En la misma línea, Amaya cuestionó el manejo de las finanzas que ejerce el Gobierno de Tucumán. Recriminó con dureza que la gestión provincial tiene dinero paralizado mientras los pueblos padecen necesidades. “Tucumán tiene $ 5.000 millones en plazo fijo. Esos millones deberían estar volcados en obras, en cloacas, en agua potable. Hay lugares como Yánima o Los Pizarro, donde se toma agua de río, gente a quienes los pozos ciegos les rebalsa. Eso genera enfermedades y contaminación. El Gobierno Nacional ha montado una planta de tratamiento de líquidos cloacales en Las Talitas que ha dado solución a 130.000 tucumanos de Tafí Viejo. Al Gobierno Provincial se le ofreció un crédito muy blando de u$s 500 millones, hasta con subsidios, con años de gracia, con una tasa del 4%. Pero había que presentar proyectos y no se lo tomó a ese crédito. A esta hora tendríamos que tener en Tucumán obras por todos lados”, reclamó.

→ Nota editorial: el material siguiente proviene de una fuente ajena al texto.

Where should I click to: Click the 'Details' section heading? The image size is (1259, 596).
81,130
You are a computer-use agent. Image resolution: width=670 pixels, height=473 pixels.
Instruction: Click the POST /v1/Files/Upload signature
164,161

“La Nación está haciendo aproximadamente está haciendo 300 obras en Tucumán. ¿Y sabe qué es lo más importante? Que cuando los funcionarios presentamos estos proyectos, en el Gobierno Nacional nunca nos preguntan quién gobierna. Nunca. Nos preguntan si la obra le hace falta a la gente y nos dicen ‘vamos para adelante’. Y no sólo obras, también maquinaria, equipamiento. No se puede tener plazo fijo cuando hay tantas necesidades en el pueblo”, subrayó.

Ante los micrófonos de Continental, el precandidato profundizó el análisis económico de la provincia y la Nación. En especial, en lo referido a la crisis laboral que atraviesa el país. “Nadie puede estar cómodo cuando hay gente que necesita trabajo”, señaló. “El Gobierno Nacional tuvo acciones muy importantes cuando firmó el pacto fiscal con los gobiernos provinciales para que ellos puedan promover también el desarrollo de fuentes de trabajo mediante las Pymes. Se reconoció este 15% (de coparticipación) y además envía más dinero, por eso, hoy, todas las provincias están con superávit. Era para que se reduzcan los impuestos, algunos distorsivos y, en algunos casos, hasta la eliminación de algunos. Esto haría que las Pymes tengan un alivio y puedan mantener la mano de obra, que es lo más importante”, rememoró.

Sin embargo, lamentó que en Tucumán no se cumplió con la premisa nacional. “En nuestra provincia, en cambio, se aumentaron impuestos y otros no fueron eliminados, como estaba establecido”, remarcó.

Sin embargo, se mostró optimista respecto de las perspectivas laborales. “El Gobierno Nacional logró, después de varias décadas, ese gran acuerdo entre la Unión Europea y el Mercosur. Esto es abrir las puertas al mundo, a un mercado de 800 millones de personas. Pero, para eso, también tenemos que prepararnos en educación, en capacitación. La tecnología va haciendo que algunos trabajos vayan desapareciendo y otros mejorando. Motivar en la educación es el único camino que tenemos para adelante, porque acá se está trabajando para el futuro, para las nuevas generaciones. Se trata de afirmar bien nuestros cimientos para que los vaivenes laborales no vuelvan a golpear a nuestro país”, concluyó.